How Can Large Companies Apply Agile Principles For Innovation?
Agile and Lean principles have been around for a while. Once radical concepts, they have become mundane through repetition in startup communities around the world.
Trial and error perfected these theories that started out in academic circles. Without them, the software industry and startup boom may not have accelerated as quickly over the last twenty years. Instead of prolonged and expensive phases of research and development (R&D), entrepreneurs are encouraged to test theories with potential customers, learn from those experiences and make improvements.
Lean and Agile are interconnected theories; although, Lean can be applied to a wide variety of operational functions, including sales, marketing and customer service. Agile, on the other hand, is specific to software development. It has a manifesto.
Smaller companies and startups can apply these principles in practice fairly quickly. Larger companies, on the other hand, seem to struggle. In this article, we ask why and seek to understand how big companies can gain the same advantages as startups, except with the scale and resources to give them significant advantages.
Why large companies struggle with Agile?
1. Weak vision and strategy
In startups, innovation and fast progress isn’t a luxury. It is a necessity. You innovate, iterate, ship, gain feedback and keep going.
In larger companies, a new idea or process takes time to take hold in the organisation. There are legacy processes and systems in place. Cultural mindsets that don’t easily change. Innovation that can potentially disrupt core revenue streams, products, services or processes don’t readily gain acceptance, even when it could get a company closer to a larger strategic goal.
Without a clear vision and senior support, applying Agile principles may not go very far. It is perhaps one of the reasons global brands have been keen to support startup accelerators, invest in and buy startups, wrapping them into innovation-focused divisions. That is one way to absorb Agile, Lean and other practical principles that create outsized value for smaller organisations; but it’s not the only way.
2. Poor collaboration opportunities
Going back to startups, even those with remote teams, collaboration comes naturally. In the early days, you don’t have that many people to interact with, so even if they are remote, you can work together fairly easily, solve problems, take new approaches swiftly and maintain an Agile approach when developing new software.
Whereas those in larger organisations have dozens, if not hundreds of colleagues spread across teams, departments and different offices. Working together in an Agile group, especially a fragmented one is more challenging.
In many respects, it depends on how high priority this new approach is considered. That all comes down to high-level support and the resources, they give an Agile experiment. When something is important, then it should receive visibility, time and resources to make collaboration easier for everyone involved.
3. Reliance on legacy models
One of the main barriers to Agile adoption, especially if there isn’t enough high-level support, is an over-reliance on legacy processes. According to a ninth State of Agile survey by VersionOne, “42 percent of participants noted that their company culture was at odds with core agile values, and 37 percent felt pressure to follow traditional waterfall processes.”
Agile demands faster release cycles and continuous development, which means resources need to be deployed to make it work.
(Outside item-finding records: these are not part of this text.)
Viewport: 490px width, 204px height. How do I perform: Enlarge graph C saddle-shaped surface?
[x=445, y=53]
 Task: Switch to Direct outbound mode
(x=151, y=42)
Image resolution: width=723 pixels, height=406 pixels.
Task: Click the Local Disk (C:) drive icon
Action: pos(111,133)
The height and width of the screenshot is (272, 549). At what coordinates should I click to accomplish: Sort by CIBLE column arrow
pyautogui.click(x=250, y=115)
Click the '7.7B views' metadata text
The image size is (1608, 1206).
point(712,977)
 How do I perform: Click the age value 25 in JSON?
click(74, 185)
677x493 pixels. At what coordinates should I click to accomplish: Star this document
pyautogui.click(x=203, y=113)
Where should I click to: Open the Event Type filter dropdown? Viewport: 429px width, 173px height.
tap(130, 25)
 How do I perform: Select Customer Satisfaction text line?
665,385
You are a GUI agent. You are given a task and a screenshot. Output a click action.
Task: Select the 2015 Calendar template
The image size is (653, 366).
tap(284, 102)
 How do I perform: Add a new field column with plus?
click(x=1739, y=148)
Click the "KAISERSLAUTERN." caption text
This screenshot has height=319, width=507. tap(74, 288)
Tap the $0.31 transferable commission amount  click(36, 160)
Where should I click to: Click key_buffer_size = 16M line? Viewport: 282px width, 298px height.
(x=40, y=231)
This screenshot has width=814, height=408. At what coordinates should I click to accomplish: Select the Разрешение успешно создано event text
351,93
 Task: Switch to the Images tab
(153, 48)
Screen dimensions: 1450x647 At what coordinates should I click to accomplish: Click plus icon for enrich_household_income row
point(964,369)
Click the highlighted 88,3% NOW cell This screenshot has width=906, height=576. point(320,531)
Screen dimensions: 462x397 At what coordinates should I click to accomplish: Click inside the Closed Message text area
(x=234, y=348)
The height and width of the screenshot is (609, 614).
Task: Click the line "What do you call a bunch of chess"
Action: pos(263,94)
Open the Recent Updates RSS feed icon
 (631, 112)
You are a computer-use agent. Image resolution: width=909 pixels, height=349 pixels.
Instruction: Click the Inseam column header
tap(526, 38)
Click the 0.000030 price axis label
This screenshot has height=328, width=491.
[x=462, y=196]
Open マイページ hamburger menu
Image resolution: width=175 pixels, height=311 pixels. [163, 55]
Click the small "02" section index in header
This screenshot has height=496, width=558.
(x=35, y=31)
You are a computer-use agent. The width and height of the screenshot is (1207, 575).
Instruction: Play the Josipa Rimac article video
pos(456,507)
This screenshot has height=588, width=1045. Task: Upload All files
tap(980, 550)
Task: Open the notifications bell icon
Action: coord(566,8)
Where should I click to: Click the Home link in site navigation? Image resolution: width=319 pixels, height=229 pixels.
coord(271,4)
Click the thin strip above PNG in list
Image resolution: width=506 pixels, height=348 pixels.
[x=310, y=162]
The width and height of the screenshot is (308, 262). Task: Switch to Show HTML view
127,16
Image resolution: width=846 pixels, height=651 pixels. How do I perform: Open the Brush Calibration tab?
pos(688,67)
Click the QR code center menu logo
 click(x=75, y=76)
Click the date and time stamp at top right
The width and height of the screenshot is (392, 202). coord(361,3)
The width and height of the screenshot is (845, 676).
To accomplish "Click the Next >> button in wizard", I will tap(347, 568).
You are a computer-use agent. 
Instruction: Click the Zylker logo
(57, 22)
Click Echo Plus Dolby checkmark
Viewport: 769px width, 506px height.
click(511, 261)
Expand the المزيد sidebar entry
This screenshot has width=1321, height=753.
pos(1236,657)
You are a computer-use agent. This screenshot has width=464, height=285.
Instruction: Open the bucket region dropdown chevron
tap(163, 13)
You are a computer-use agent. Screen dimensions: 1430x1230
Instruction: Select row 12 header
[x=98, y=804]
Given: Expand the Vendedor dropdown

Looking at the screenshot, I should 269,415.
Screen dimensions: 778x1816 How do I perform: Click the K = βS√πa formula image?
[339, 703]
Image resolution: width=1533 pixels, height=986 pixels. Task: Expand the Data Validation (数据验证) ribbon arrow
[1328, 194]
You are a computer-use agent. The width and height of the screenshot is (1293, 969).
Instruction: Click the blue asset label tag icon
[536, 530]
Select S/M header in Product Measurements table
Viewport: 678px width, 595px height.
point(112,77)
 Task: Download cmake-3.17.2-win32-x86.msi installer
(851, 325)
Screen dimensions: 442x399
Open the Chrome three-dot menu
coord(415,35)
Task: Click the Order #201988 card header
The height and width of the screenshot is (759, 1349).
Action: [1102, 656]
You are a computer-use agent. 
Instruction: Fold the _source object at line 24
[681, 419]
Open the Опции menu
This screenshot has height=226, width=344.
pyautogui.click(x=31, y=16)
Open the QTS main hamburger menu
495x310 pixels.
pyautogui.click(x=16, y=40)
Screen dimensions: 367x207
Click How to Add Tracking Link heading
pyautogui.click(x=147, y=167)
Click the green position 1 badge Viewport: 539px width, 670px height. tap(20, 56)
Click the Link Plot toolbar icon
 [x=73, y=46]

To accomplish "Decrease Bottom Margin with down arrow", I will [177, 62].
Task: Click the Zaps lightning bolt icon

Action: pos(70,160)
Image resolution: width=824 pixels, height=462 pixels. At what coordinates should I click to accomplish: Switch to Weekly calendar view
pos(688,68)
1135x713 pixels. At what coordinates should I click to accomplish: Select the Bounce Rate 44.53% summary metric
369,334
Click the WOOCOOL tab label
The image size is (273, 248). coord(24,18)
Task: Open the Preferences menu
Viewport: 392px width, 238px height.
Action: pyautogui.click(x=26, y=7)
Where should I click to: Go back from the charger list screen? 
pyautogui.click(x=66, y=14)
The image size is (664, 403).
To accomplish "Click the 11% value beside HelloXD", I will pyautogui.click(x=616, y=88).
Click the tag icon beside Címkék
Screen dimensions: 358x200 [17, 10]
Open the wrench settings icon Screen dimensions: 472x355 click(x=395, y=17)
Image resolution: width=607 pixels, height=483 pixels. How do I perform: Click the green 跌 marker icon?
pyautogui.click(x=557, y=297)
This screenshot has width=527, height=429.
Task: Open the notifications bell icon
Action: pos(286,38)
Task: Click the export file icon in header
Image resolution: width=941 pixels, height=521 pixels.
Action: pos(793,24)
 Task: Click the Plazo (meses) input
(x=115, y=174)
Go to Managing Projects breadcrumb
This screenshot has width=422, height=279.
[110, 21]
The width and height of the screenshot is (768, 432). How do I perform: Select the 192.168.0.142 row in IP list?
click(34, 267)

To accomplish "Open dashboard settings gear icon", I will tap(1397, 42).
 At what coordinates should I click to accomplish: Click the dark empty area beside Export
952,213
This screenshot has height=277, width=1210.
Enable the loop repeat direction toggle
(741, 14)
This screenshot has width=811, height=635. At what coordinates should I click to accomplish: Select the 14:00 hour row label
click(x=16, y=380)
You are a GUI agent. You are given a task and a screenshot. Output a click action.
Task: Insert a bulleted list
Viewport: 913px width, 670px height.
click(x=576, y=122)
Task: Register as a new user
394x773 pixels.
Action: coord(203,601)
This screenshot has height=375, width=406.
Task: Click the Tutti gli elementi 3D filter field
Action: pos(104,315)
An organisation also needs to shift its mindset to be happy to develop and release software quicker than it normally would using waterfall and other legacy processes, which can be hard to do without the right supporters and stakeholder advocates.
In response to the survey, Agile Alliance said that “Understanding that agile impacts organizational values and facilitating that transformation is the first step to having a broader adoption of agile, and more success with agile as a means to successful delivery.”
Key Takeaways: How can large companies apply Agile
- Start with a small team. Test and witness what’s involved, how to succeed and fail when Agile principle are applied.
- Understand that cultural shifts and changes are needed. Unless you are a highly innovative organisation, known for radical new thinking, then you may need to accept that large companies can’t adopt startup ideas without some cultural paradigm shifts.
- Ensure Agile can spread to larger teams, other departments and countries with high-level support and resources. Without both, Agile experiments will stay small scale, as will the results.
- Once Agile adoption is taking hold, remove the reliance on legacy principles and development models. Make room so that innovation can thrive.